Set exercise 1 » Translate this sentence from the blog entries into Spanish: "I finally understand the relationships between mechanics, nutrition and performance."
Set exercise 2 » Extract a passage from the blog entries word for word, beginning at the words "Friday, November 29, 2013" and stopping after the words "in his ways...".

Excerpt to read »
— Start —
Friday, November 29, 2013

resist emotion, remain logical

Anyone who is awake is feeling the dissent rippling through our global community these days. It's difficult to imagine having a platform of fame to use as an amplifier for social reform ideas...people who do so are brave, but often times come across as angry zealots who are too enraged to be taken seriously. This man is far more vulcan in his ways...

"I write this without outburst; a staunch non-terrorist, quietly, calmly and composedly, as I mourn the loss of the land."
Morrissey
16 November 2013

 Exciting times.

Tuesday, November 26, 2013

running

Is. Seriously. Addictive.

This morning's 10km.

I have been running, off and on, for 20 years now. This is the best it has ever been. I remember reading in my late twenties that most athletes reach their peak endurance abilities around age 38; apparently after that is a good 10 year run of peak athletic endurance ability that declines at such a minimal pace I could easily still be running when I'm seventy (maybe with a new knee or two ;))

I finally understand the relationships between mechanics, nutrition and performance. I am finally (knock on wood here) injury free. I am finally one of those people who can effortlessly knock off a 15 km trail-run on the weekend. But, I keep asking myself, am I one of those "race-y" people? There is a local race coming up in March that combines a 25km trail run and a 30km MTB ride. The last time I raced MTB'ing was 15 years ago, but at least I've done it. I am confident enough in my skills to know that I could finish a 30km MTB ride and be nowhere near the back of the pack. But, the run terrifies me. Running is such a mental sport and relies so heavily on minutiae that can change from day to day and have great impact on performance. It's fun to be competitive with myself...not sure if I want to compete against others.

Found an inspiring essay here: Tennessee Williams - The Catastrophe of Success - I think it applies to anyone who has "made it" and is feeling that loss of awe with life that seems so prevalent in our society of excess.

Thursday, November 21, 2013

that's absurd

The absurd is born out of this confrontation between the human need and the unreasonable silence of the world. - Camus

I can't remember a time when I haven't been concerned with life's absence of meaning; it used to cause me so much stress. I realised recently that since having children I've learned to create my own sense of meaning and purpose. I have finally achieved the ultimate freedom; no system applies to me anymore, I make my own choices and live the way I want. I know that I read Camus when I was younger, but I didn't fully understand it. I thought it was anarchistic...and in some ways it is, but mainly the intent is to free humans from bondage. What I love most about the idea of absurdism is the concept of this complete and utter personal freedom. It is the ultimate revolt.
— End —
Stored data »
— Start —
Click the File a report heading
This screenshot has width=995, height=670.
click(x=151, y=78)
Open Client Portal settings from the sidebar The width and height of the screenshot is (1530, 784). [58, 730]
— End —
— Start —
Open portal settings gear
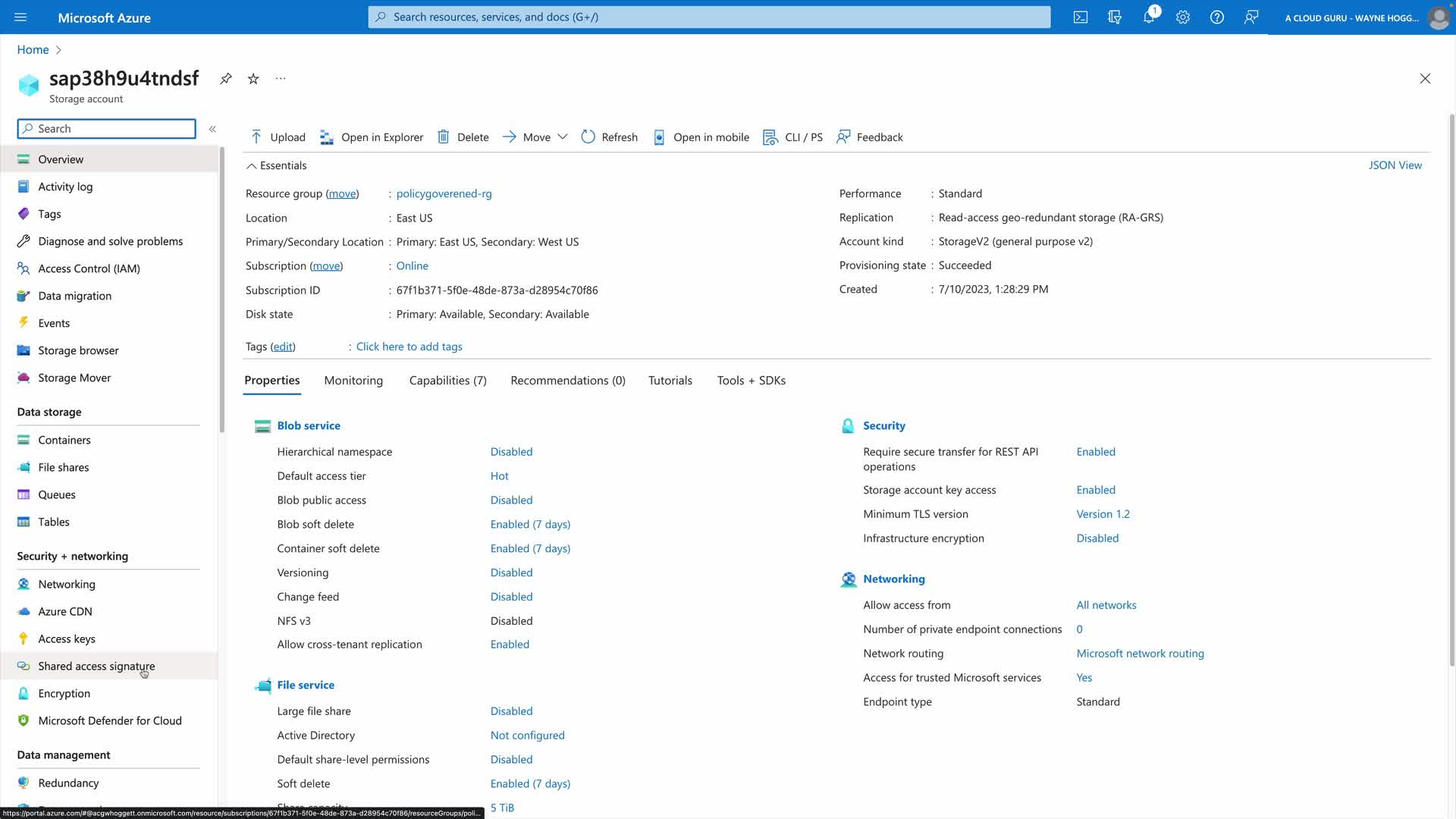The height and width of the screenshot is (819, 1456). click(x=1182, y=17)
— End —
Exercise answer 1 » Por fin entiendo las relaciones entre la mecánica, la nutrición y el rendimiento.

Exercise answer 2 »
Friday, November 29, 2013

resist emotion, remain logical

Anyone who is awake is feeling the dissent rippling through our global community these days. It's difficult to imagine having a platform of fame to use as an amplifier for social reform ideas...people who do so are brave, but often times come across as angry zealots who are too enraged to be taken seriously. This man is far more vulcan in his ways...